Data excerpts ▸

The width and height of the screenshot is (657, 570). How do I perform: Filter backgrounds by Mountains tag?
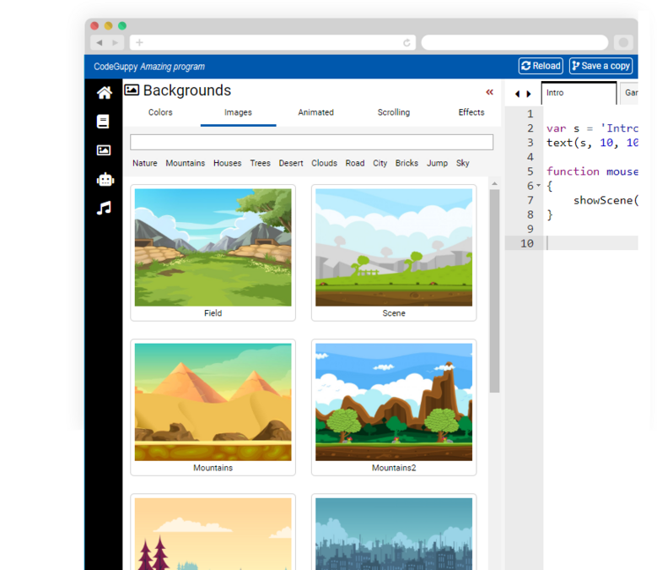pyautogui.click(x=185, y=163)
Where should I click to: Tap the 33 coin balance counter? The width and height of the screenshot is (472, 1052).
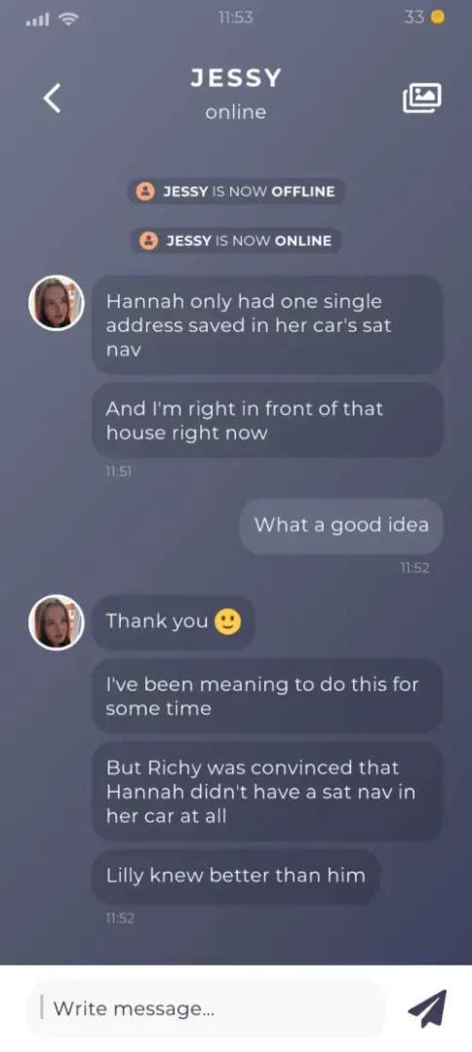tap(414, 18)
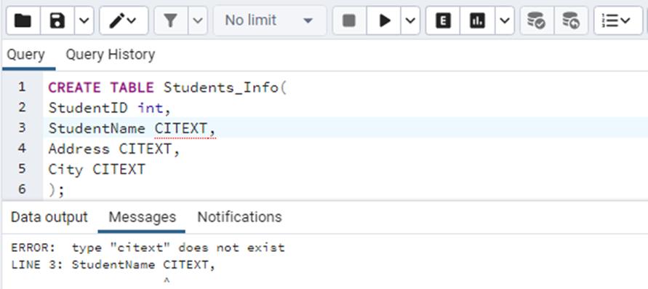Open the macros list menu
Screen dimensions: 648x289
coord(618,20)
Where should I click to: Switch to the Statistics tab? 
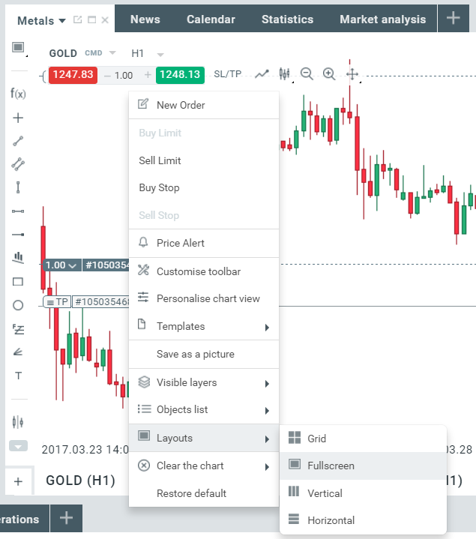point(287,19)
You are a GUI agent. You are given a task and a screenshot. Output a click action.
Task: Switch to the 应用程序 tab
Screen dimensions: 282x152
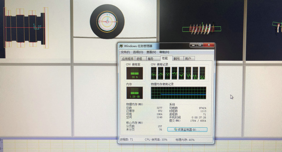click(128, 59)
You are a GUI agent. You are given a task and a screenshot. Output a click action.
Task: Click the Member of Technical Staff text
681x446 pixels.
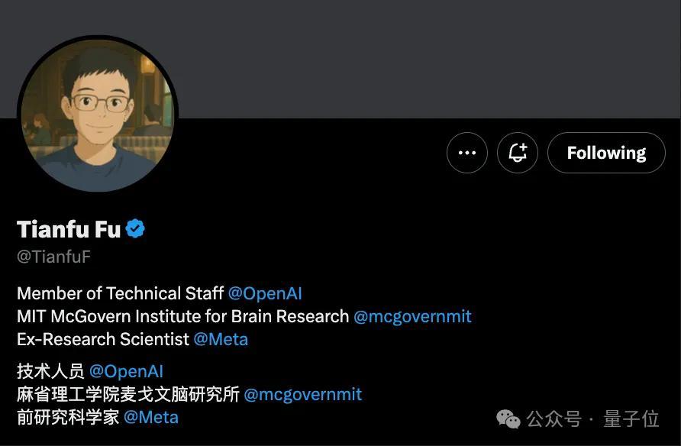click(121, 293)
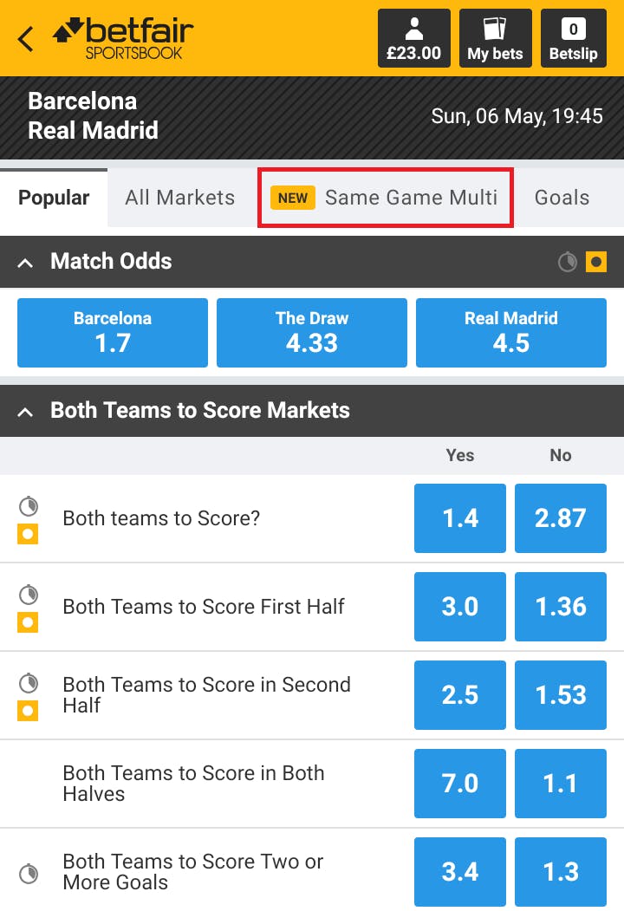
Task: Click yellow icon beside Both Teams to Score First Half
Action: click(29, 622)
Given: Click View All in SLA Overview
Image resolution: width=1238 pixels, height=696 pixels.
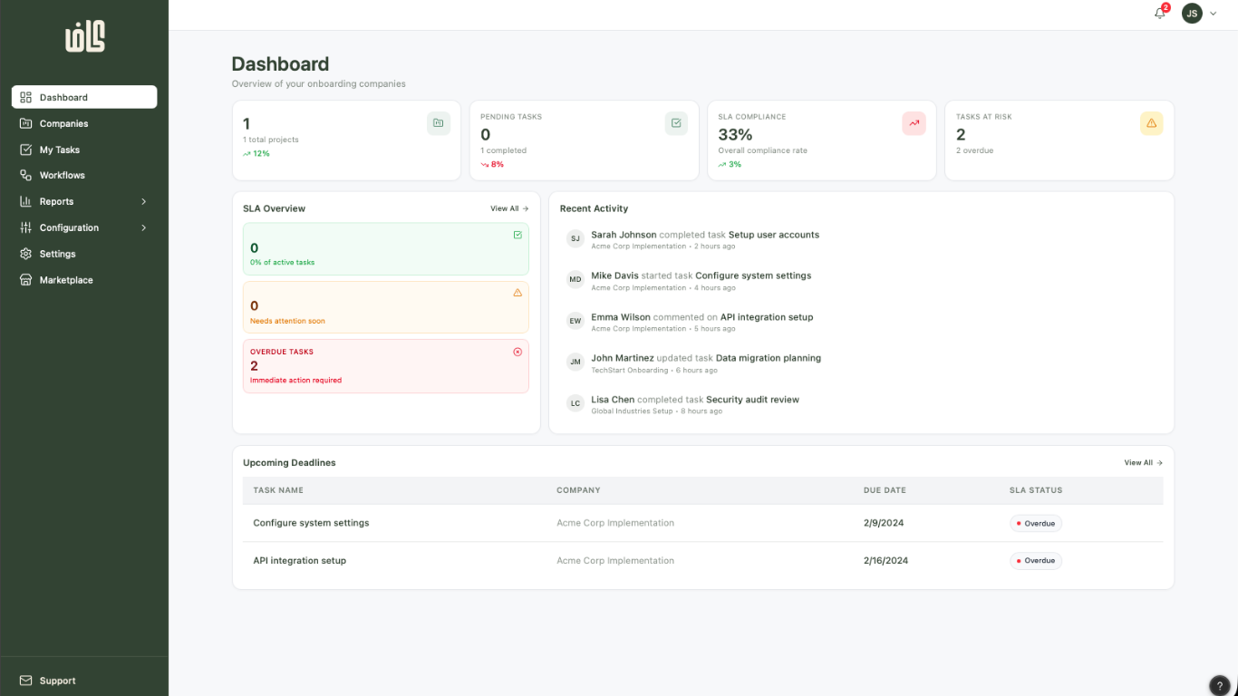Looking at the screenshot, I should (509, 208).
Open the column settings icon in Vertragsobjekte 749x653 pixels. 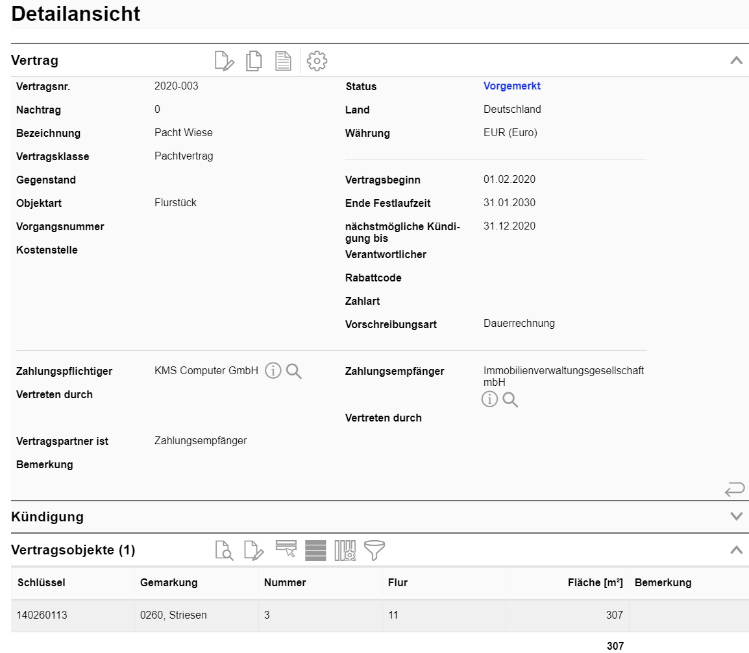(x=345, y=551)
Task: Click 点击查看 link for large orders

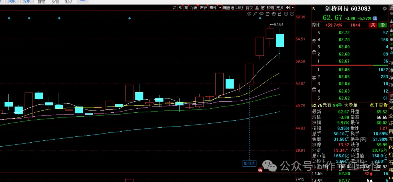Action: click(379, 105)
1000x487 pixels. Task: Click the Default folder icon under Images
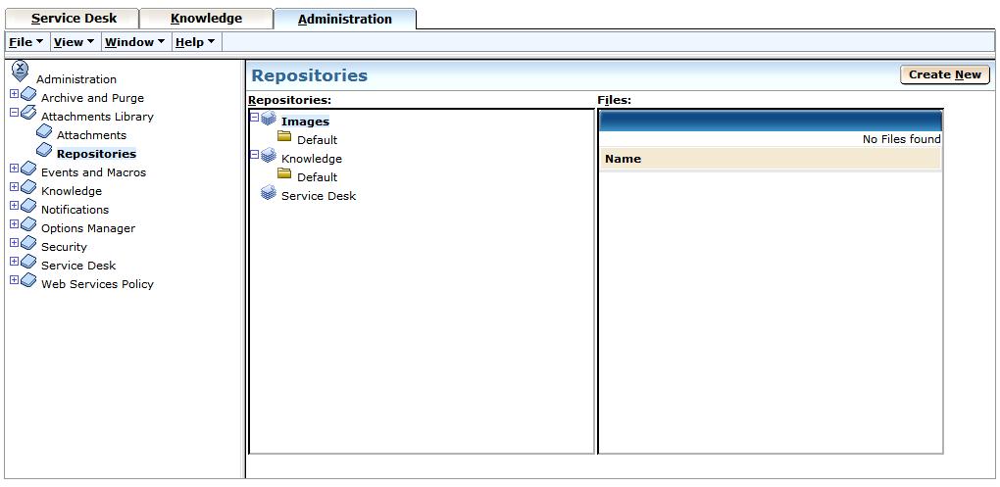284,138

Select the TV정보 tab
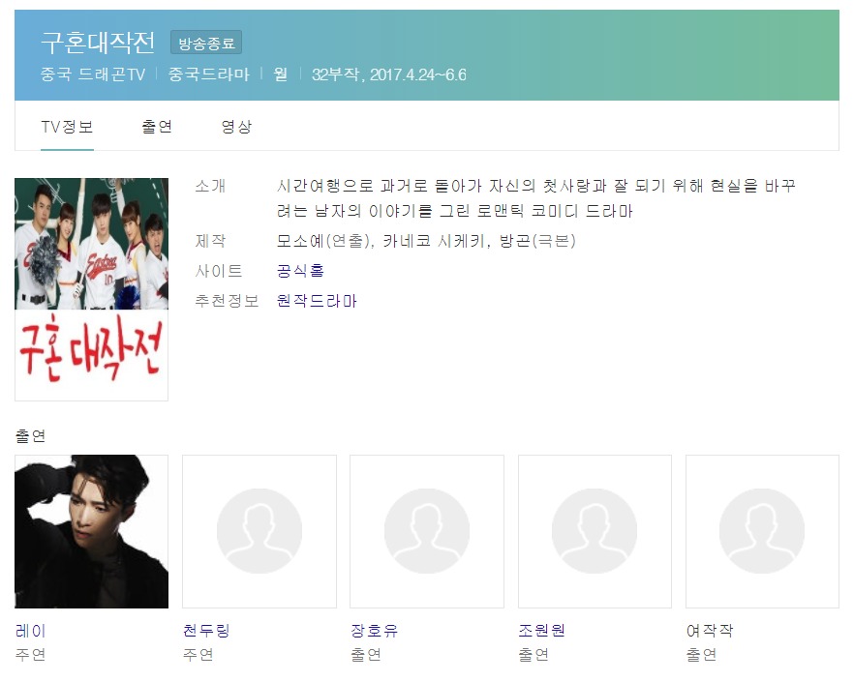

YOUR INSTRUCTIONS ▸ Only the lines from the top of the data through the line with "Task: Click the Member" should be quoted, exactly and with both ends kept; skip the pictures.

TASK ANSWER ▸
The width and height of the screenshot is (657, 570). How do I perform: Filter backgrounds by Mountains tag?
pyautogui.click(x=185, y=163)
Where should I click to: Tap the 33 coin balance counter? The width and height of the screenshot is (472, 1052).
tap(414, 18)
Open the macros list menu
Screen dimensions: 648x289
coord(618,20)
Where should I click to: Switch to the Statistics tab? 
point(287,19)
You are a GUI agent. You are given a task and a screenshot. Output a click action.
Task: Switch to the 应用程序 tab
Screen dimensions: 282x152
click(128, 59)
You are a GUI agent. You are given a task and a screenshot. Output a click action.
Task: Click the Member of Technical Staff text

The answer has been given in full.